Magnetic resonance imaging (MRI) is a cornerstone of diagnostic medicine, offering unparalleled capabilities to visualize tissue structure and function. Advances in high-field scanners have expanded the scope of MRI beyond protons (¹H) to other nuclei such as sodium (²³Na) and deuterium (²H), opening new avenues to study metabolism alongside structural imaging. Our previous work demonstrated a link between glucose metabolism and intracellular sodium concentrations ([Na]) in breast cancer, highlighting the potential of multinuclear imaging for probing tumour energetics.

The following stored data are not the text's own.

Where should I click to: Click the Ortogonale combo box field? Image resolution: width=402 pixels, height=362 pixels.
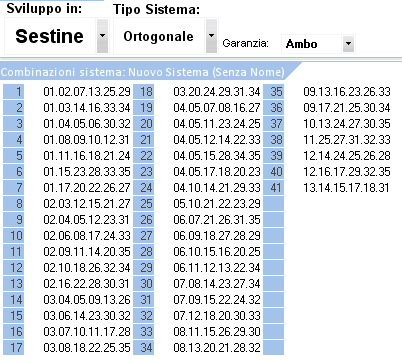coord(166,36)
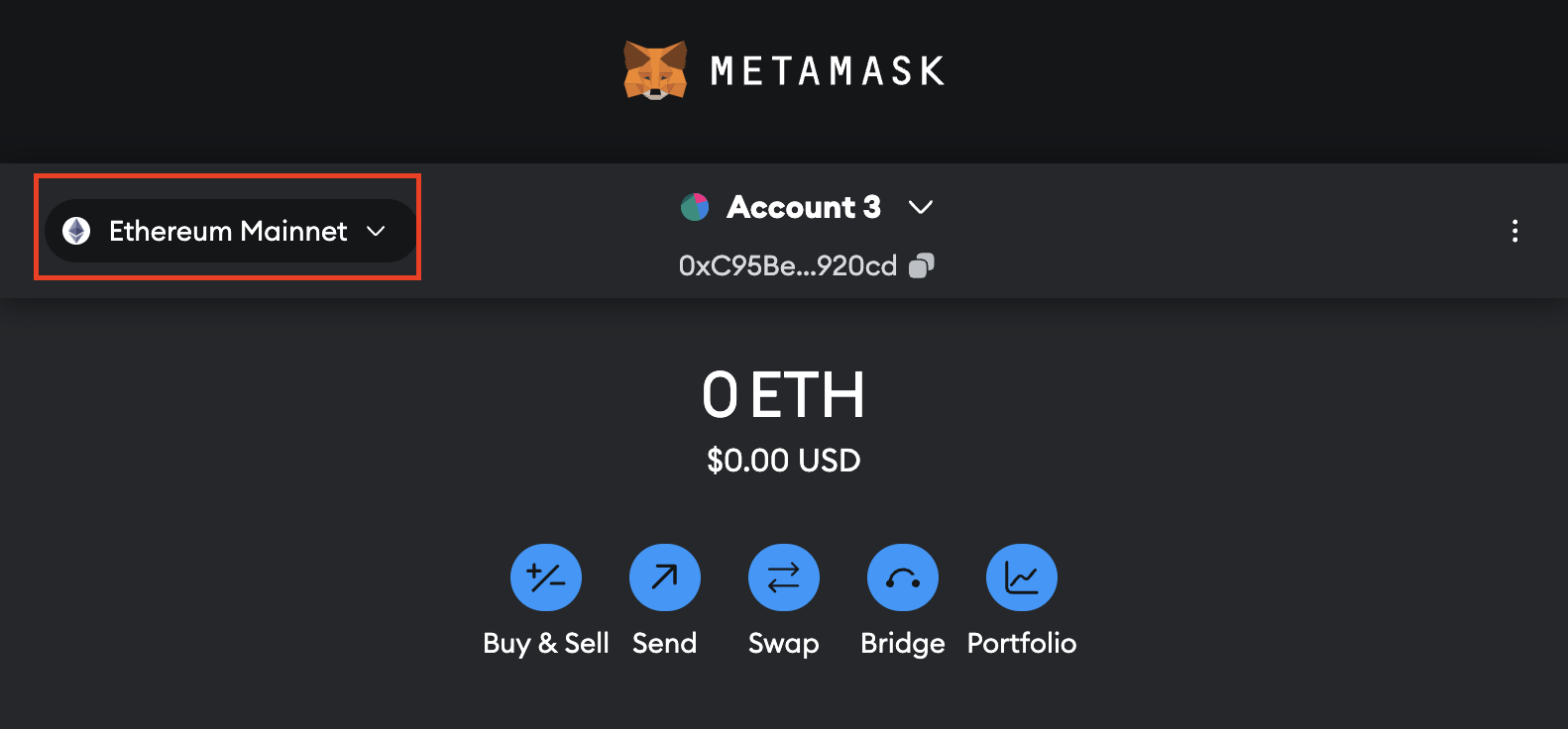The image size is (1568, 729).
Task: Expand the Account 3 chevron
Action: tap(921, 207)
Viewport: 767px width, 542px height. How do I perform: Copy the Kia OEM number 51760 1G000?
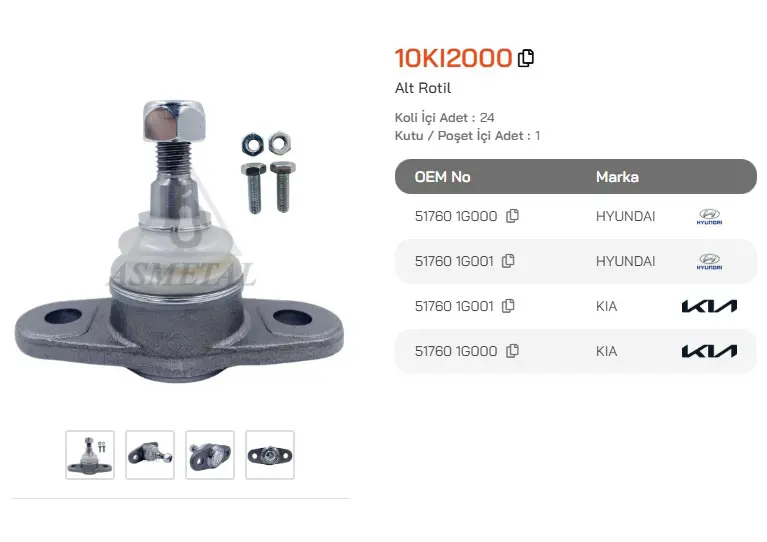coord(512,351)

This project aims to develop high-field spectroscopic imaging techniques using ²³Na and ²H MRI for metabolic imaging in cancer, leveraging a Bruker 9.4 T preclinical scanner and a Siemens Terra.X 7 T clinical scanner at St Thomas’ Hospital. Prototype RF coils for ²H and ²³Na have been constructed, and preliminary images have been acquired on both platforms (Figure 1). The project will focus on advancing RF coil design, hardware engineering, pulse sequences, and MR physics to translate these promising approaches towards human studies.
Year 1:
Prototype coils will be optimized for sensitivity and re-engineered for seamless integration with the scanners. Imaging protocols for ²³Na and ²H will be validated in phantoms mimicking in vivo tissue concentrations and relaxation properties. The physics of quadrupolar nuclei (I > 1/2) will be explored, and MRI sequences—including FLASH, RARE, UTE, and various k-space sampling strategies (Cartesian vs centric)—will be optimized for in vivo imaging. Multiple quantum filtering and other quantum-mechanical properties will be exploited to generate novel contrast sensitive to anisotropic tissue architecture.
Year 2:
Preclinical MRI studies will be conducted in a human MDA-MB-231 breast cancer xenograft model using immunocompromised NOD/SCID/gamma mice. Glycolytic flux will be imaged using [6,6’-²H]glucose with ²H MRI, while intracellular sodium concentrations will be assessed with ²³Na MRI. Treatment response to Na⁺/K⁺-ATPase inhibition (ouabain) and sodium channel blockade (lidocaine) will be evaluated, linking ion transport and metabolism in vivo.
Years 3–4:
Clinical RF coils will be validated in healthy volunteers on the Siemens scanner. Transmit/receive characteristics and SAR profiles will be simulated and experimentally verified. A comprehensive MRI protocol combining anatomical imaging (T1- and T2-weighted) with metabolic imaging using ²³Na and ²H will be optimized, establishing a critical foundation for translation to cancer patients.
3-Month Rotation Project:
Optimization of ²H imaging protocols in phantoms mimicking in vivo tissue parameters on the 9.4 T scanner, to support subsequent preclinical and clinical studies.